--- Begin READING PASSAGE ---

- With the help of an artificial intelligence visual search algorithm, Mongabay Latam has identified 15 illegal airstrips.
- These airstrips are being used by drug traffickers to transport narcotics produced in the central rainforests of Peru, which are mostly bound for Bolivia.
- A team of journalists visited these areas and saw firsthand the fear gripping local Indigenous residents. Here, people avoid discussing the issue openly, as they struggle to survive amid an economy overshadowed by drug trafficking.
The hum of a small plane is heard overhead during a community assembly, but no one looks up. Conversation rises naturally over the sound as the engine’s intense roar fades into the background. The aircraft takes five minutes to pass over an Indigenous community located between the districts of Yuyapichis and Puerto Bermúdez, its course traceable by simply following the sound — today, the plane is hidden from view by clouds.
On the morning of Sunday, April 21, 2024, this Yanesha community, nestled between the regions of Huánuco and Pasco in Peru’s central rainforests, is hosting a gathering of Indigenous residents from Huánuco and its two annexes. Some have arrived by boat, navigating up the Pachitea River, which forms at the confluence of the Pichis and the Palcazu rivers. At least 200 people are present, focused on discussing one central concern: securing legal titles for their lands. Nothing else can distract them today — not the sound of the small plane, nor the clandestine airstrips surrounding the community that daily serve drug trafficking.
“Didn’t you hear what was happening earlier? That’s them. I don’t know where they are going,” a local source told us in hushed tones, confirming the aircraft’s departure. “From here, whatever they take with them will go to other areas of Yuyapichis. That’s where they fly,” he says. “It used to be more regular, busier. There was even a bit of money in it; it was fun back then. But now it’s different.” When did it change? “When they started eradicating coca.”

--- End READING PASSAGE ---
--- Begin DATA ---

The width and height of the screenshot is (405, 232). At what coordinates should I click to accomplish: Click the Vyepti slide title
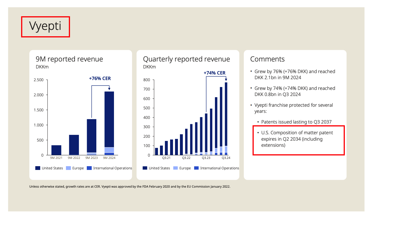coord(45,26)
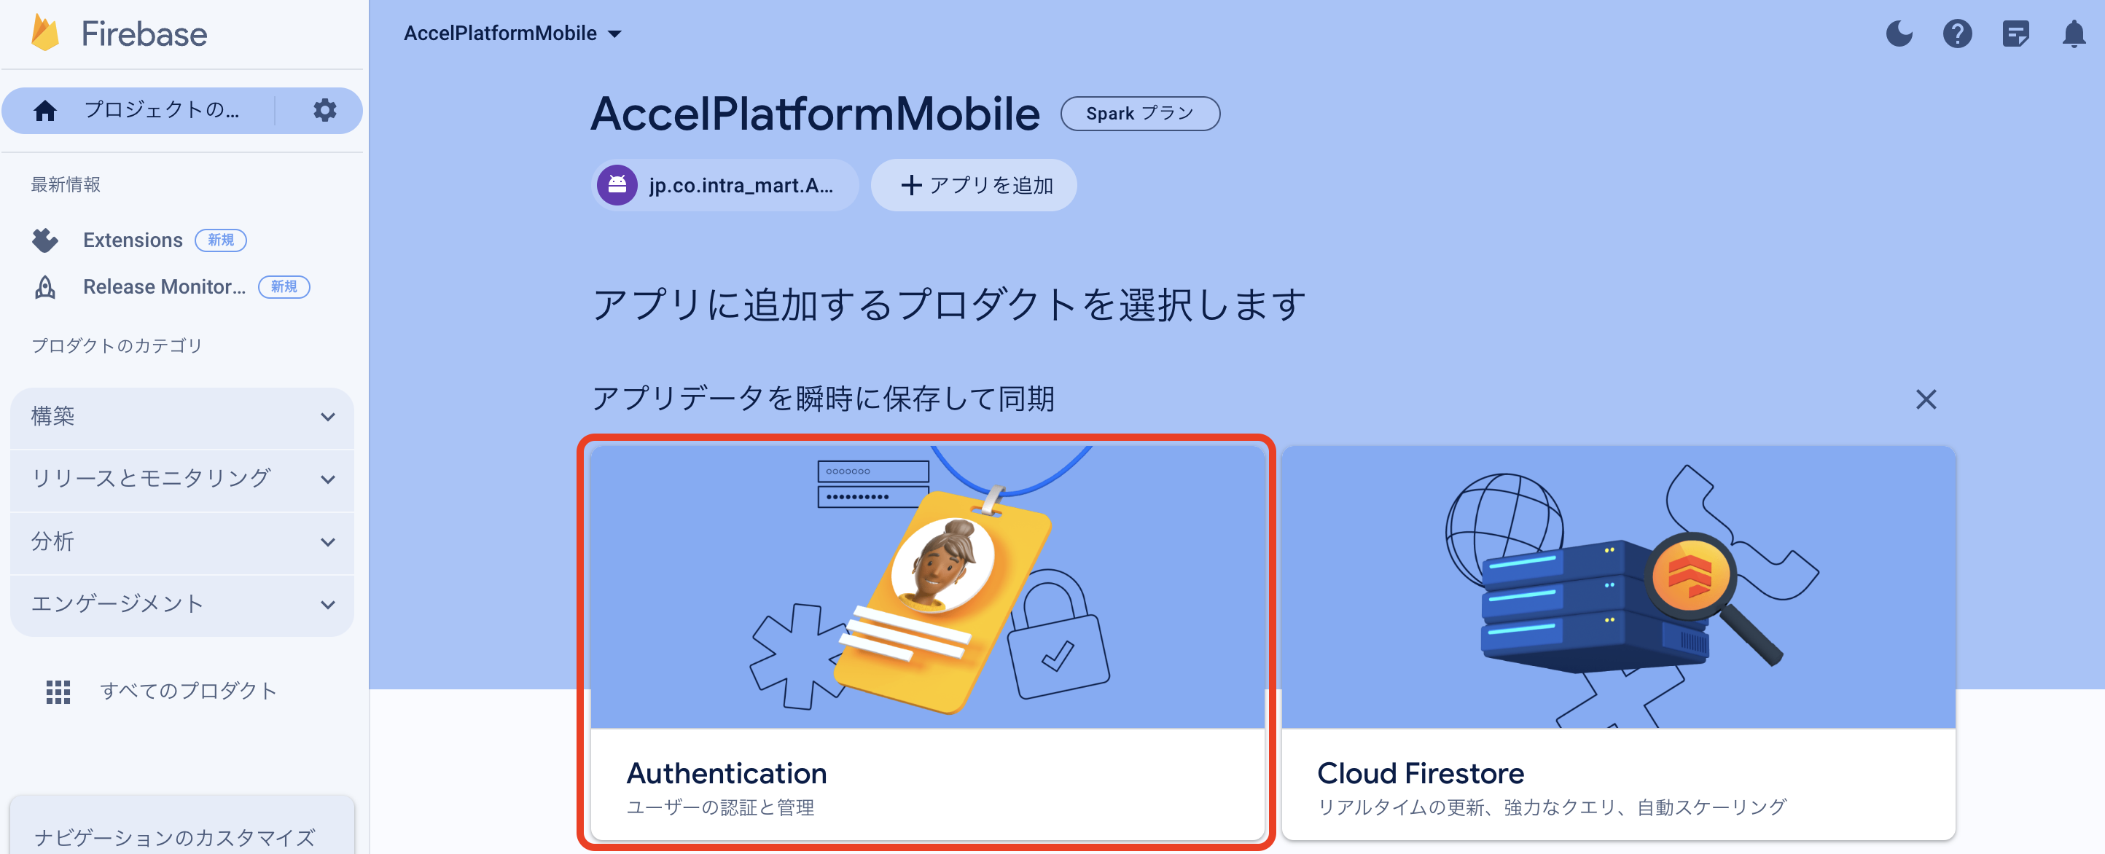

--- End DATA ---

**THE TASK**. Continue the report about clandestine drug-trafficking airstrips in Peru's central rainforest from its last sentence.

**THE RESULT**.
Satellite images reveal that both the airstrips and illegal crops are still there. This suggests that either coca eradication efforts failed to reach the area, or its replanting has simply reclaimed the space. For a year, Mongabay Latam scoured the dense forest surrounding the community, looking for airstrips that can measure 500-1,000 meters (approximately 1,600-3,200 feet), which can appear suddenly in just a few days. With the help of a search tool developed with artificial intelligence (AI), our team of journalists detected 8 inside the territories of two Yanesha communities and 7 around them.
The two communities, both belonging to the Yanesha people, share a rich history and are connected by a single entrance road leading to the Fernando Belaúnde Terry Highway, also known as Marginal de la Selva. Positioned on the banks of the Pachitea River, their territory spans the regions of Huánuco and Pasco and falls within the Oxapampa-Asháninka-Yanesha Biosphere Reserve. But another bond links them: a network of organized crime operating within this spectacular landscape.
Drug traffickers control the landing and takeoff zones for narcotics shipments, forming a geographic triangle where nine districts across three provinces — Huánuco, Pasco and Ucayali — converge in the central rainforest.
Living in fear
“If we talk about them and say that drug trafficking happens here, they will find out and then — bam! —they will take you down. They are lawless,” says a source on the ground, who requests anonymity for safety reasons.
In these communities, they do not talk about drug trafficking. It is a forbidden term that, just by saying it aloud, arouses a sense of distrust and fear. Those who live here are survivors of the internal armed conflict between the state and the Túpac Amaru Revolutionary Movement (MRTA), which raged throughout the 1980s and early 1990s.
“They would come and hold meetings, carrying weapons. … I was between 15 and 20 years old. That was our reality. We had to obey their laws, otherwise they would kill us. They made us walk around with weapons, instilling fear of death,” one of the Indigenous leaders says, reflecting on a time when terrorist groups controlled Peru’s central rainforest.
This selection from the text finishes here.